Un pensiero nell’ultimo mese dell’anno

Siamo nell’ultimo mese dell’anno. In Giappone il dicembre si chiama anche “Sciwasu” che si scrive in caratteri cinesi con i significati “corrono anche i maestri”. Cioè un mese molto impegnativo per tutti fino ai maestri.
E’ un mese che fa sempre più freddo con la venuta dell’inverno. Contiamo spesso numero dei giorni che mancano fino al nuovo anno. Come tutti gli anni mi sembra che abbia tantissime cose da fare entro fine dell’anno e mi sento agitata come se fossi occupata con molte cose.

Poi, appena entra nel primo giorno dell’anno un corso del tempo cambia completamente rispetto all’ultimo giorno dell’anno passato che solo un giorno prima.
Sento i tiepidi raggi del sole primaverile e mi viene un pensiero ricco con una
speranza avendo un anno intero in mano e formo un programma sull’attività.
Perché sento un’aria così diversa? Perché è proprio primo giorno dell’anno e andiamo anche verso la primavera?

Un’abitudine e un’impressione fissa sono pericolose e d’altra parte alle volte sono da sorridere.
Probabilmente da quando ero piccola l’ultimo giorno dell’anno ed il capo d’anno furono presi come ” i giorni speciali” e tante cose che fecero in quei giorni rimasero come un’abitudine sia nel corpo che in mente. Li ci sono dei ricordi incancellabili dei giorni passati e li sento in tutti i cinque sensi vividamente con un po’ di amarezza. Ogni anno quando viene il tale periodo se ne riflettano fisicamente anche mentalmente.

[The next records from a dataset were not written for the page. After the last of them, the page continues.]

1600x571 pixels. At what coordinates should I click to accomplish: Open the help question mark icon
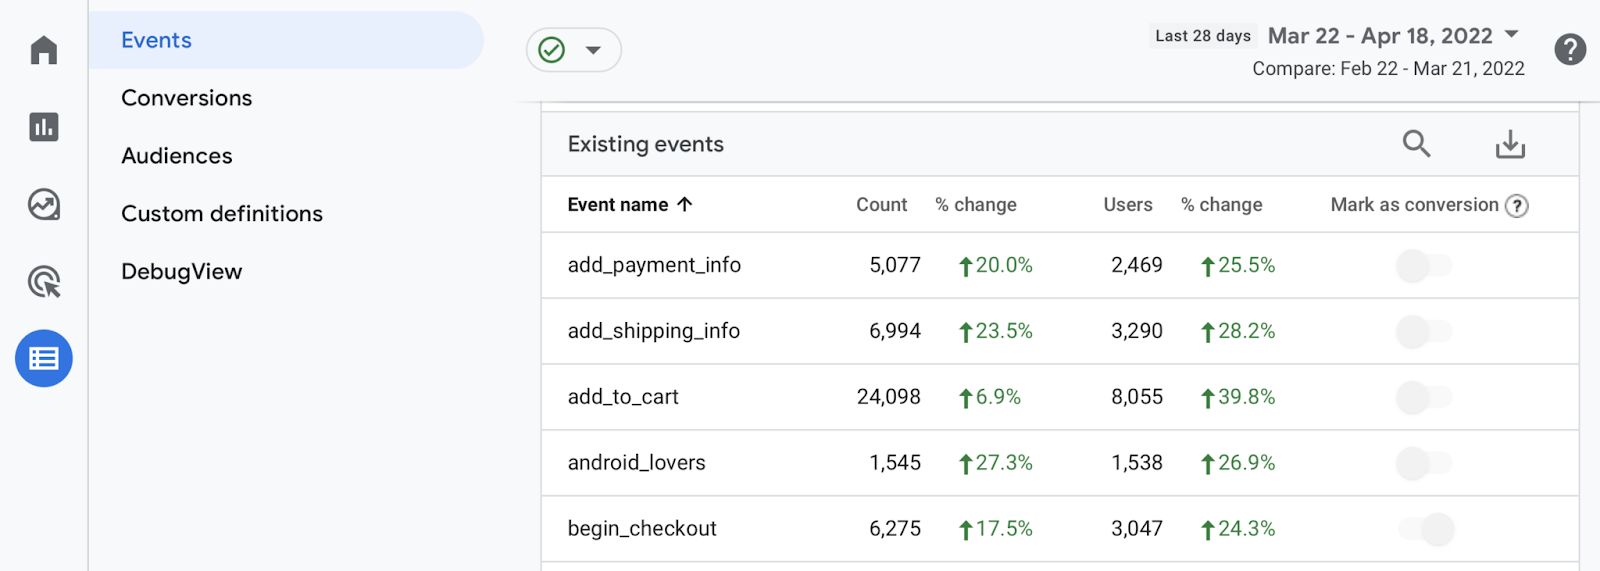(x=1570, y=49)
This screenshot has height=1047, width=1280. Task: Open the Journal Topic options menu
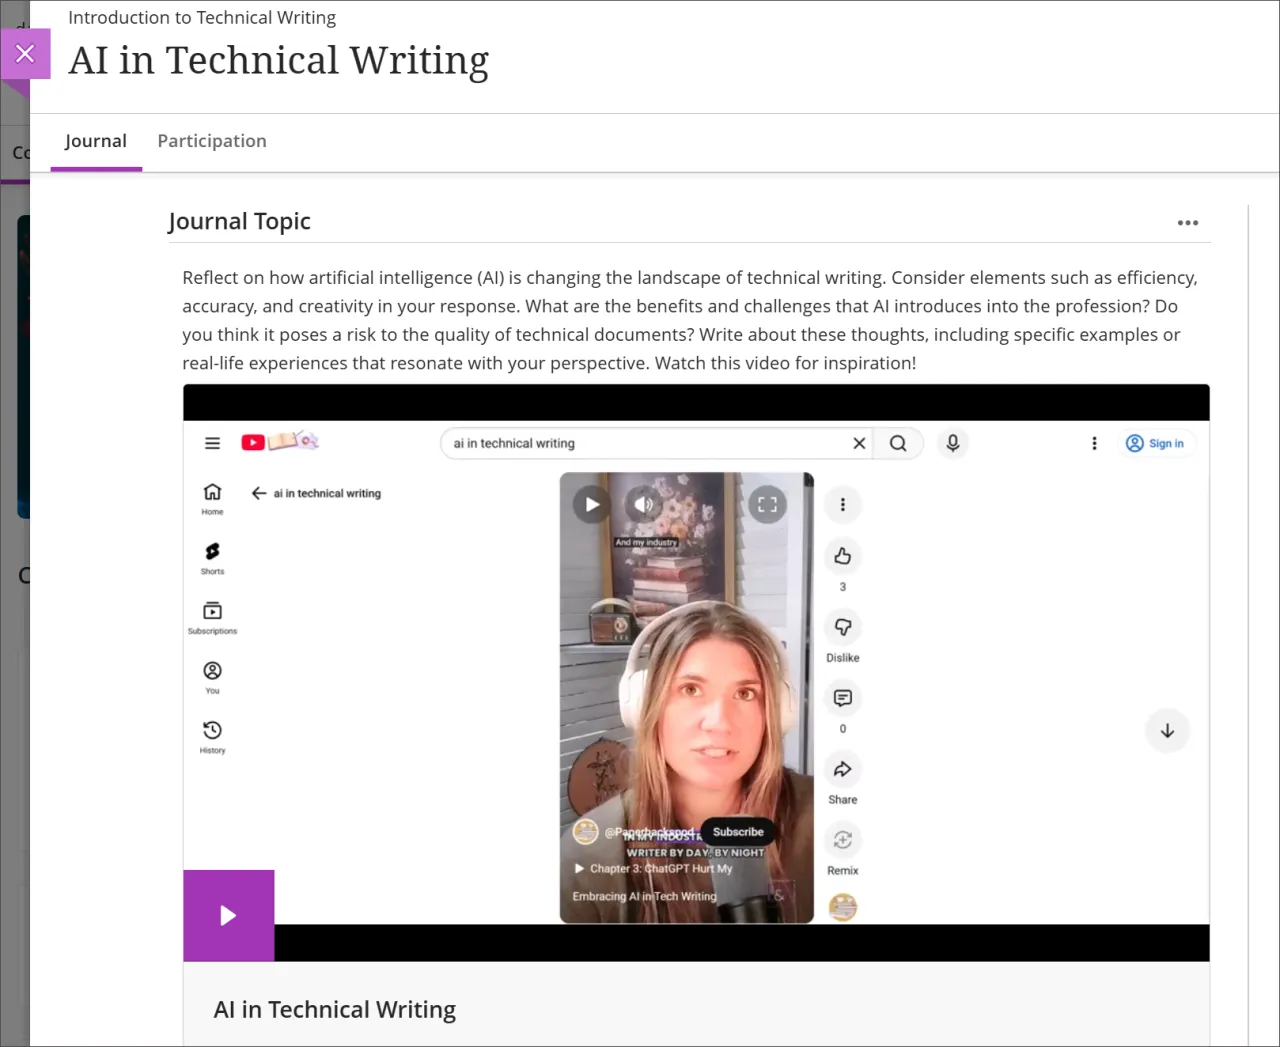1188,222
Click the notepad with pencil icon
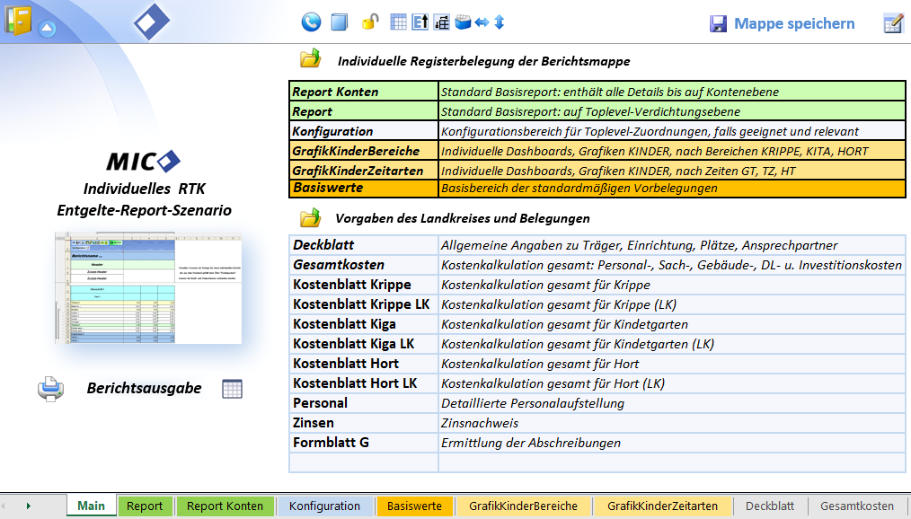The image size is (911, 519). click(x=893, y=23)
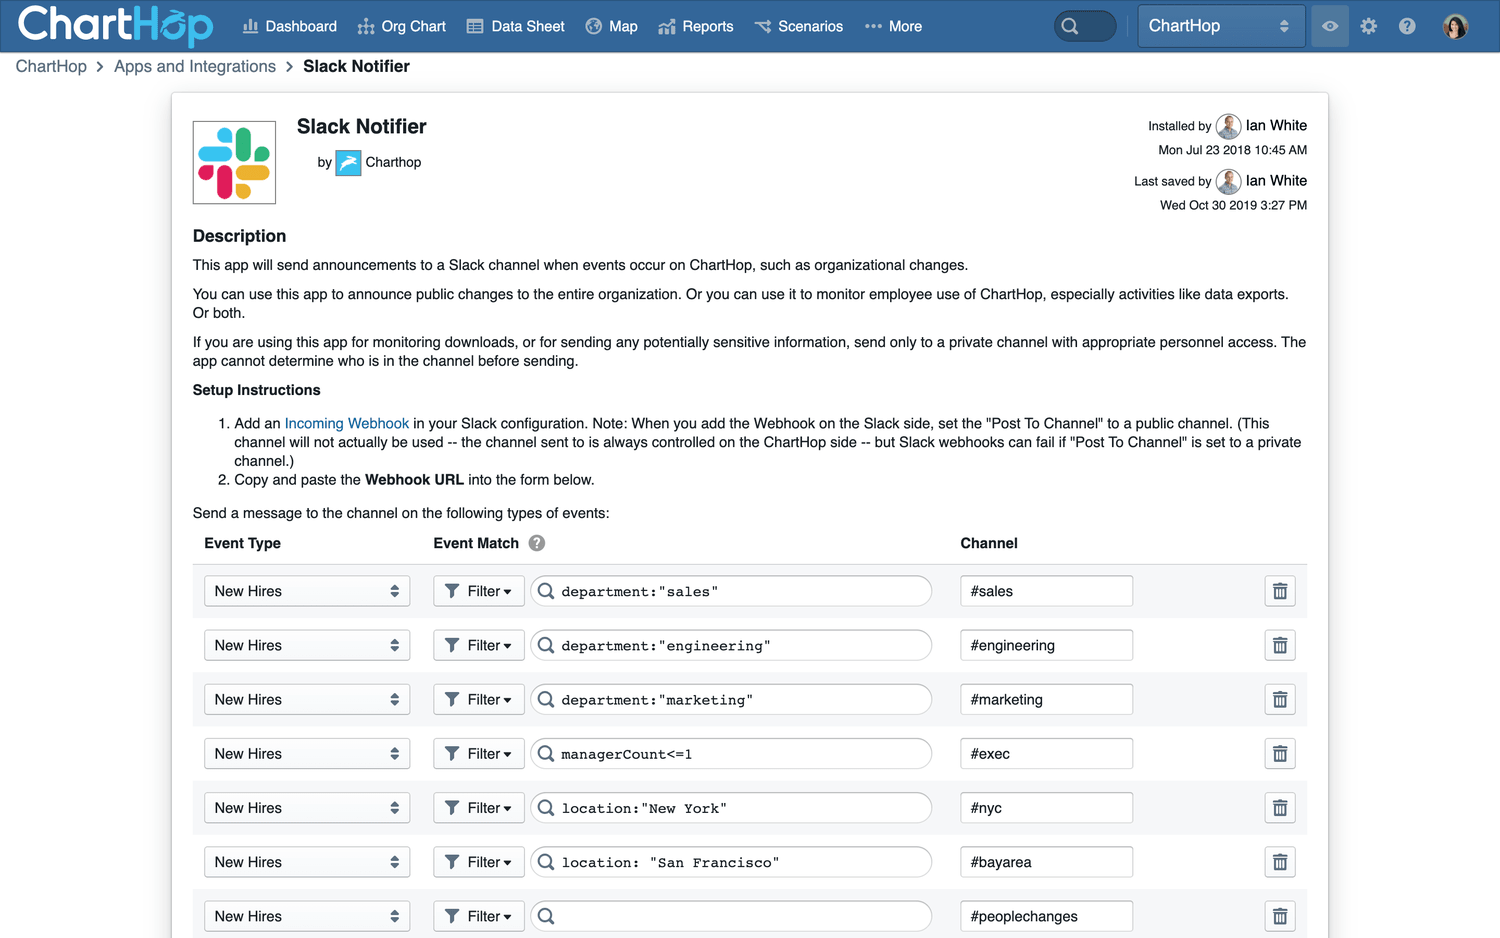Open the Reports menu item
Viewport: 1500px width, 938px height.
(x=696, y=26)
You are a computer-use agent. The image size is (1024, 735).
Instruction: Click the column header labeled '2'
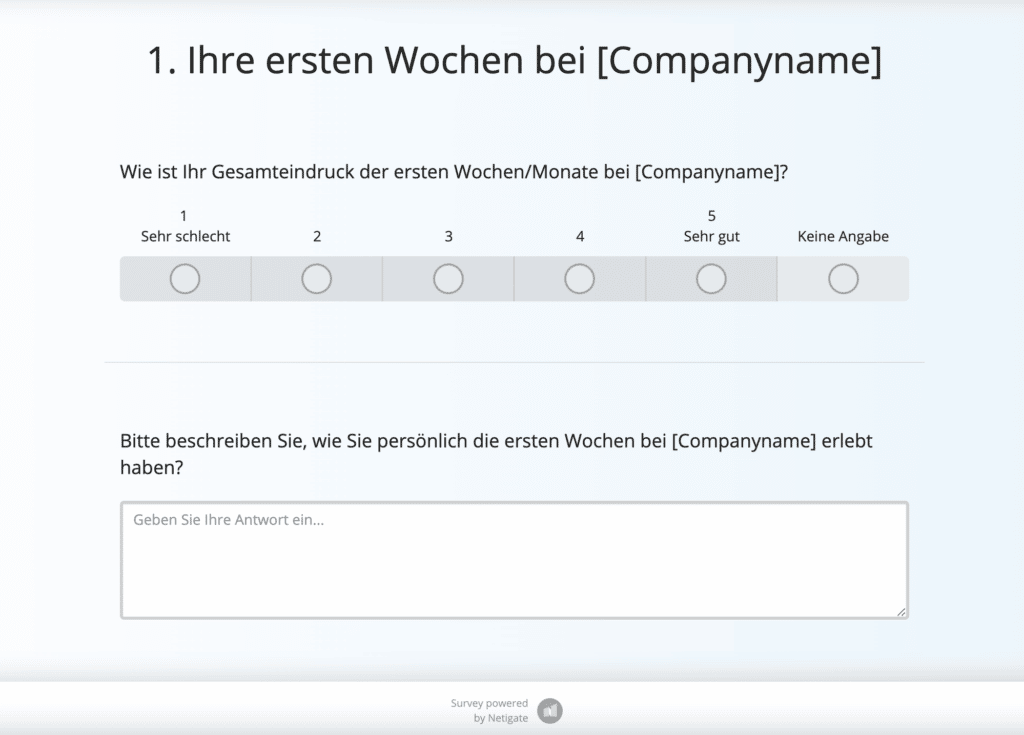coord(316,236)
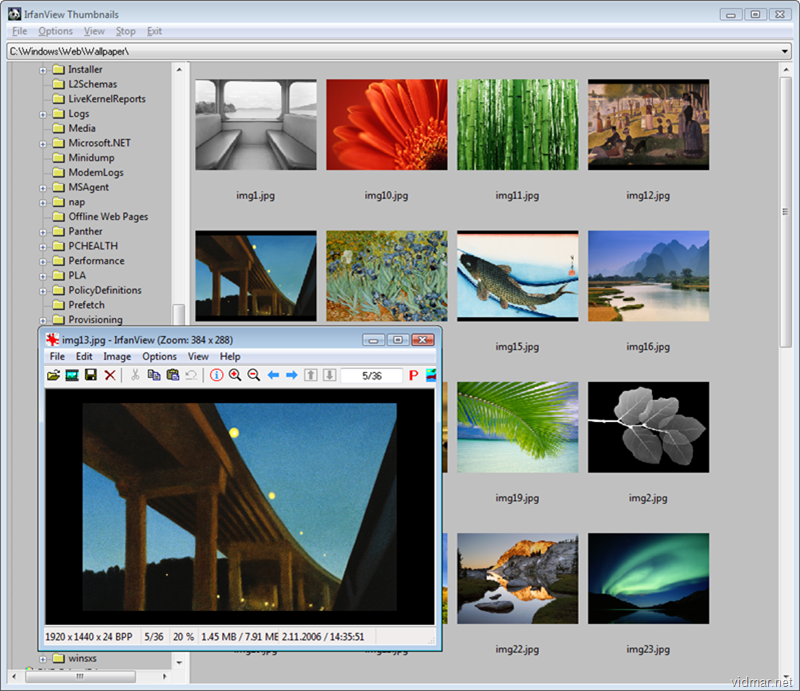Open the img15.jpg fish thumbnail

coord(517,277)
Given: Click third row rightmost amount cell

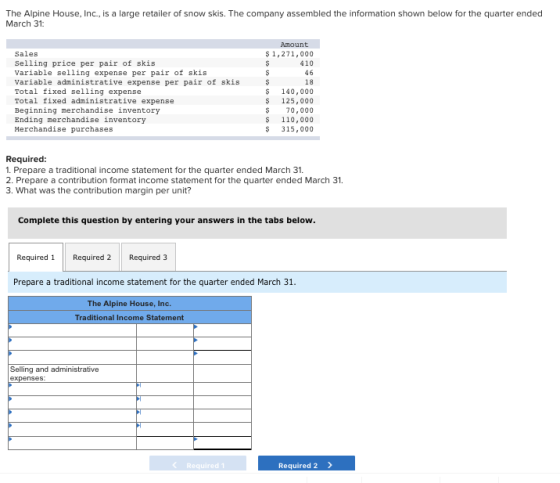Looking at the screenshot, I should coord(222,357).
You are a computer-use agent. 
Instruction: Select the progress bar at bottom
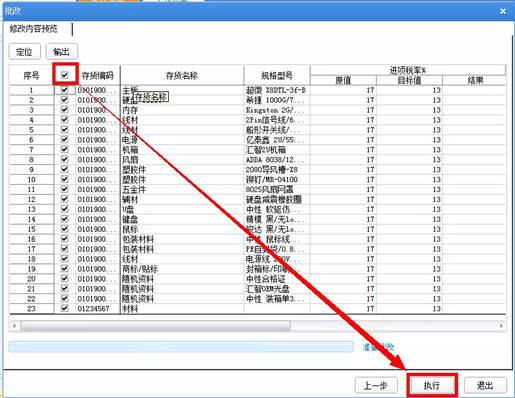[x=181, y=347]
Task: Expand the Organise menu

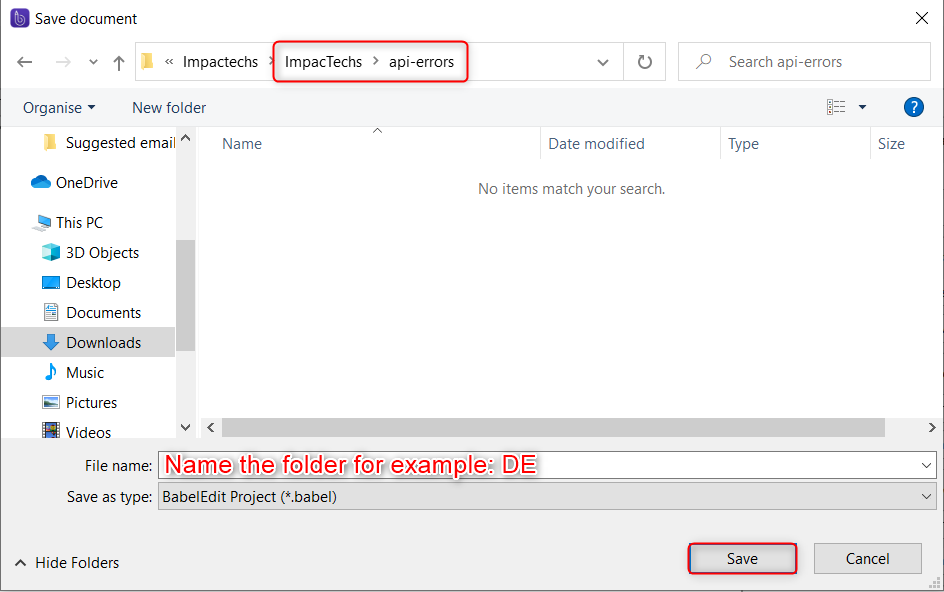Action: (58, 107)
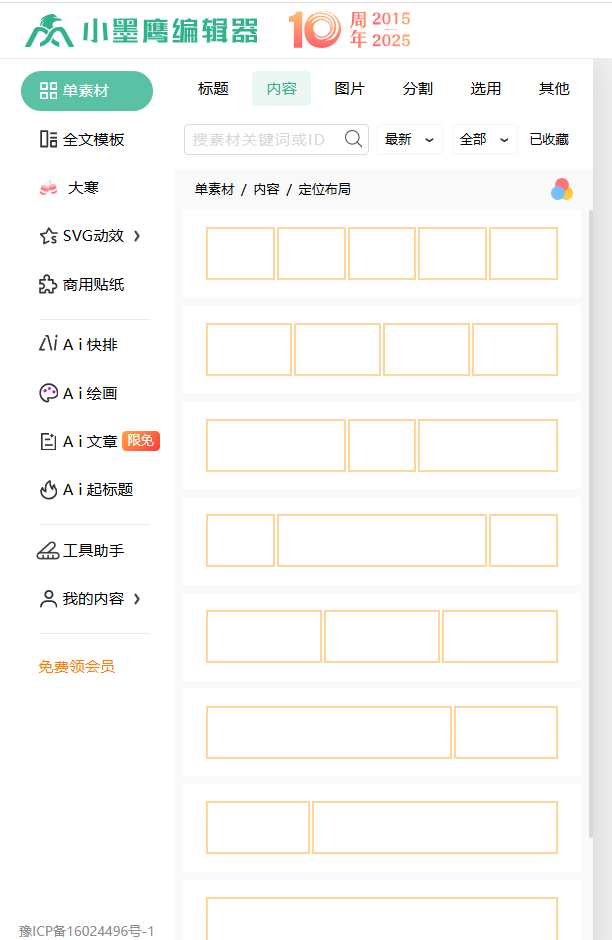Switch to the 图片 tab
The image size is (612, 940).
(349, 88)
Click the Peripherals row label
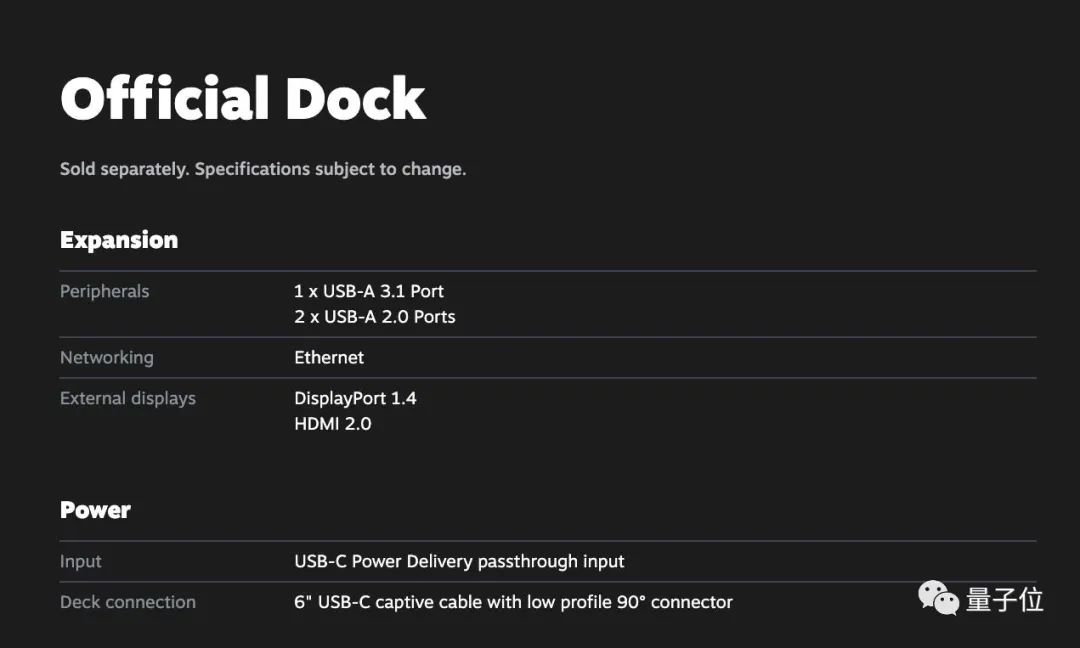The width and height of the screenshot is (1080, 648). pyautogui.click(x=104, y=291)
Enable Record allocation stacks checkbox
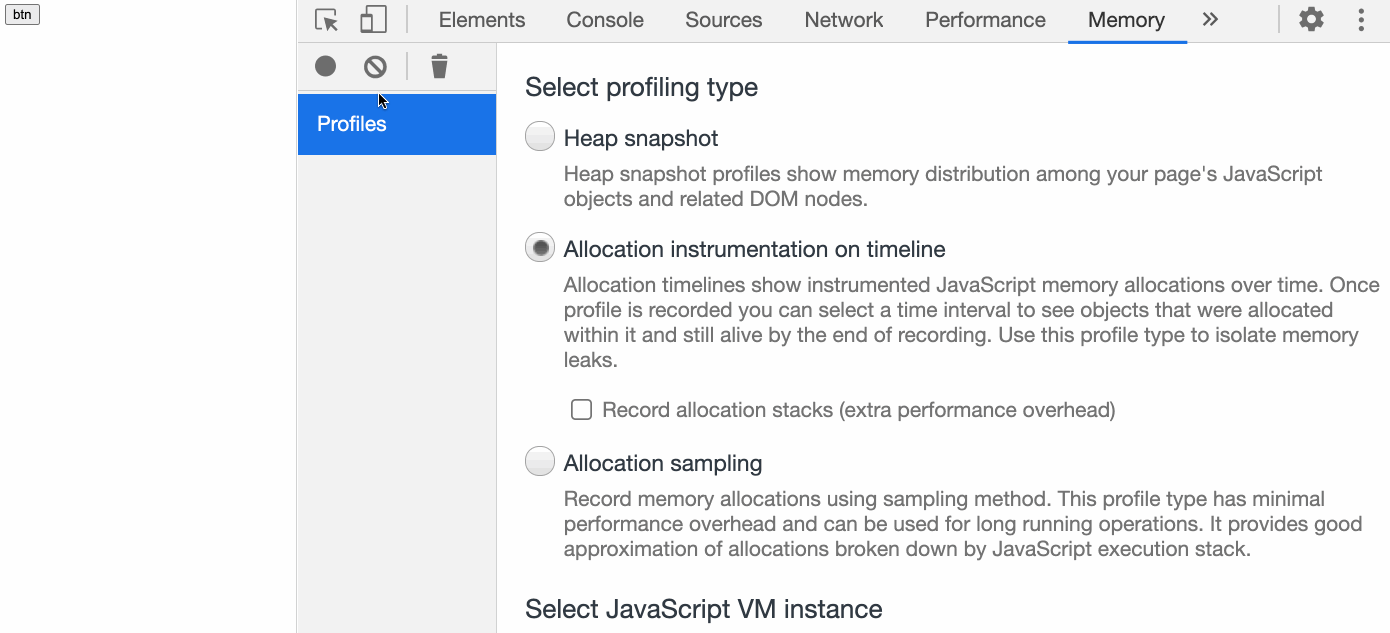 pyautogui.click(x=581, y=409)
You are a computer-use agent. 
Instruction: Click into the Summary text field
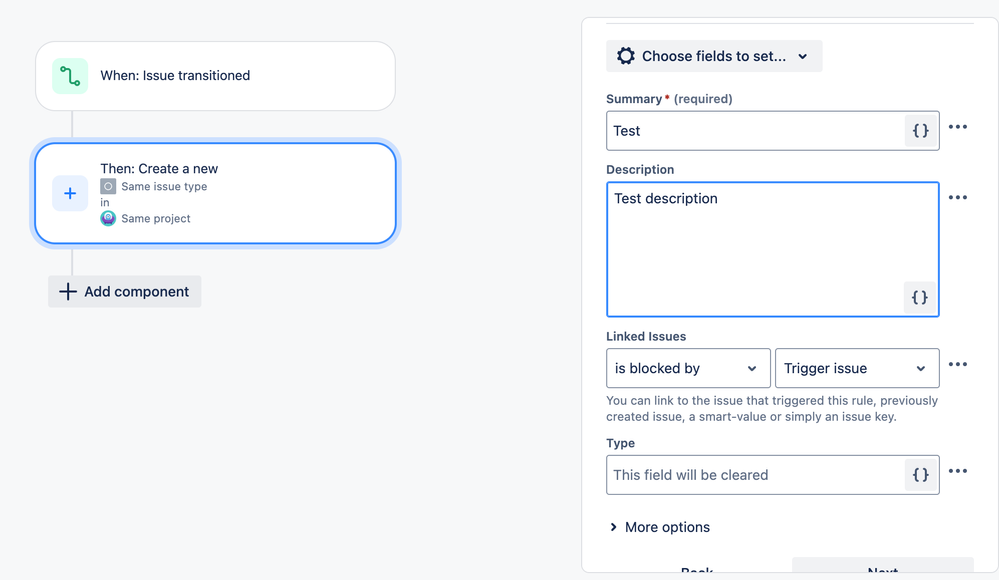[x=755, y=131]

Contro il COVID dall’anno scorso nel giorno del lavoro in l’università mi alzo alle cinque del mattino per arrivare prima dell’ora di punta.
Ma mi è venuto un problema. Non posso dormire bene la notte precedente. Col tempo questa insonnia che solo una volta alla settimana diventa una lotta. Nonostante che alzarmi la mattina presto non sia una cosa difficile, all’inizio dormivo non più di quattro ore e poi dopo è diventato tre ore, poi due ore, un’ora, poi mezz’ora.  Alla fine non potevo più dormire proprio niente. La lotta era sempre più grave e ogni settimana mi alzavo stanchissima. Nel letto cercavo più possibile di calmare i nervi che erano sempre più nervosi. Cercavo di essere “nulla”. Ma tutto era inutile. Così è passato un anno.
Mi rendo profondamente conto la mia debolezza della mia fissazione sbagliata e della reazione del fisico che non potevo controllare. Pensavo che la capacità umana sia cosi minima.

Alla fine mi sono sfinita. Sono persa la lotta. Ho preso una ricetta dal medico un leggero sonnifero.
L’effetto del farmaco era enorme e mi sono salvata. Di nuovo ho visto una figura minima in me stessa.

Grazie al farmaco sono riuscita di lasciare un’abitudine terribile e d’altra parte mi vergogno di me stessa che sta pensando di essere in pace come un’abitudine del passato quando verrà il capo d’anno.